QUESTIONS ON THE MATERIAL >>
1. Say whether each statement agrees with the horoscope text, answering yes or no and quoting the words that decide it. (a) Pisces are told to avoid revolving doors. (b) The stranger brings Aries a silver invitation. (c) For Taurus, the chips in mint ice cream turn out to be chocolate.
2. Write the next part of the horoscope text, picking up right after its last line.
--- TEXT SHOWN ---
Pisces (Feb 19 – Mar 20):
Circular motion will give you an existential crisis. Stay away from revolving doors and conveyor belts unless you want to fall into despair pondering the bleak future of humanity as you watch the world go round and round.
Aries (Mar 21 – Apr 19):
Just as you’re nearing the completion of one of your longtime goals, a stranger in a trench coat will approach you with a gold-embossed invitation to a clandestine underground competition. Beware the large cash prize or the promise of fame—it’s all a distraction, keeping you from reaching your potential.
Taurus (Apr 20 – May 20):
The ice cream is out to get you this month. It isn’t what you think it is. Even colors will start to betray you—pink is lobster, not strawberry, and those chocolate chips in your mint ice cream will actually be raisins.
--- RECORD EXCERPTS ---
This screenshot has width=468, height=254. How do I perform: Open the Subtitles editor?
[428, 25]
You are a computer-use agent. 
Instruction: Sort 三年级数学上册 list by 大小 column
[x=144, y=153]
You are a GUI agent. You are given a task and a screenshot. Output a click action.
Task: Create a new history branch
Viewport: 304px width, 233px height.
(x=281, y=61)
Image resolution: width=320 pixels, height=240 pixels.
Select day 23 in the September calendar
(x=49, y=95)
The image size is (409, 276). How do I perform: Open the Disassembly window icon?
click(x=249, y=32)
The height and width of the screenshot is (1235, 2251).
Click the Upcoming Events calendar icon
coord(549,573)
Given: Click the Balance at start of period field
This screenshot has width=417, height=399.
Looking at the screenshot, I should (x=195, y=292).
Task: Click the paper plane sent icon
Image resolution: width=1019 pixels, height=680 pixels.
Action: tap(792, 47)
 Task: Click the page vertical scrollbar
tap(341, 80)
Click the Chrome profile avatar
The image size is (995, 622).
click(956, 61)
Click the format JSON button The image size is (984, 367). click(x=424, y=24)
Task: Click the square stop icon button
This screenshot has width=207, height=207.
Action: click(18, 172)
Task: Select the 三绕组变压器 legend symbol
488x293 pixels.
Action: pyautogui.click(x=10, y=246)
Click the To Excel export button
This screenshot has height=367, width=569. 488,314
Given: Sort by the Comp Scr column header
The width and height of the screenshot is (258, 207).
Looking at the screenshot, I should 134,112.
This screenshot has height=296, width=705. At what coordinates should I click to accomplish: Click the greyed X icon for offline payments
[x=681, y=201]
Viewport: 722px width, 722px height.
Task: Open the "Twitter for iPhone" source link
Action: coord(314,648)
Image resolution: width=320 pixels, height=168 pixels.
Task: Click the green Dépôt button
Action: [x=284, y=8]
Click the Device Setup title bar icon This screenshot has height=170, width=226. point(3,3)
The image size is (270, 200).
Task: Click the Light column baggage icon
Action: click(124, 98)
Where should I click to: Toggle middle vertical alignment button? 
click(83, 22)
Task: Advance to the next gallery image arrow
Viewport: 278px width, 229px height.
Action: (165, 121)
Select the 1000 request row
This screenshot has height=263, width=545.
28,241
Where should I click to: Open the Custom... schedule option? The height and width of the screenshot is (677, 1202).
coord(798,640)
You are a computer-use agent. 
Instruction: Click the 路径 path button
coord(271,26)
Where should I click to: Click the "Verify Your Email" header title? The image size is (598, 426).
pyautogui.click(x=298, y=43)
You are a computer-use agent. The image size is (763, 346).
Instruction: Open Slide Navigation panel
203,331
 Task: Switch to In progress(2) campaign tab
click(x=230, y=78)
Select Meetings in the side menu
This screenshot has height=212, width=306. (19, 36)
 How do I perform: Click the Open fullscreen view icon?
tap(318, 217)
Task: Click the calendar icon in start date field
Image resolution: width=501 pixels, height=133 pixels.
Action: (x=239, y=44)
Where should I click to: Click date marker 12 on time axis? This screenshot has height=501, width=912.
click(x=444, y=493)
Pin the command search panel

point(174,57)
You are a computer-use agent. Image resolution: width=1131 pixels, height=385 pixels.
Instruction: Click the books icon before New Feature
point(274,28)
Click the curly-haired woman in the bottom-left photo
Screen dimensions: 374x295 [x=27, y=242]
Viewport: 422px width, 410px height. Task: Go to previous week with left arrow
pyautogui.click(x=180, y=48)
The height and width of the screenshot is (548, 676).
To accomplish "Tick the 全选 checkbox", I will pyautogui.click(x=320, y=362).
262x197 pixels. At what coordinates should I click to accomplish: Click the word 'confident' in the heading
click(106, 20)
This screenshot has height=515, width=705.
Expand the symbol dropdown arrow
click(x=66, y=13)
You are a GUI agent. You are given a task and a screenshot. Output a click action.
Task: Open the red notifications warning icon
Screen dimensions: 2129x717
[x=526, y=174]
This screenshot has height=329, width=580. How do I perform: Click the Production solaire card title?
---
LIST OF ANSWERS >>
1.
(a) Yes: "Stay away from revolving doors and conveyor belts"
(b) No: "a gold-embossed invitation"
(c) No: "will actually be raisins"

2.
Gemini (May 21 – June 20):
Stay away from bakeries. A particularly nefarious choice between two delicious-looking desserts will leave you unable to decide as you hold up the line. Eventually, you might cave under the pressure and pick one at random, then spend the rest of the day wondering if the other would have tasted better.
Cancer (June 21 – Jul 22):
Beware of impromptu therapy sessions. This month’s conversations will turn too touchy-feely for your liking. Prepare a few stock phrases to get your friends off your back—“I don’t want to talk about it” works just fine.
Leo (Jul 23 – Aug 22):
Take extra caution while practicing your acceptance speech for your Oscar, Nobel Prize, or whatever honor you’ve set your sights on. It’s great to have aspirations, but not in the middle of a busy street.
Virgo (Aug 23 – Sep 22):
Watch out for impending chaos. On a certain day of the month, a multitude of extraneous factors will collide with your plans, derailing the careful steps you’ve outlined in your to-do list. But that’s okay, because you’ll already have prepared three different backup plans.
Libra (Sep 23 – Oct 22):
Be extra vigilant when committing yourself to social gatherings. Trouble is brewing in the air, and a heated argument will break out between two people you’re close to at the most unexpected time, forcing you to step in as mediator.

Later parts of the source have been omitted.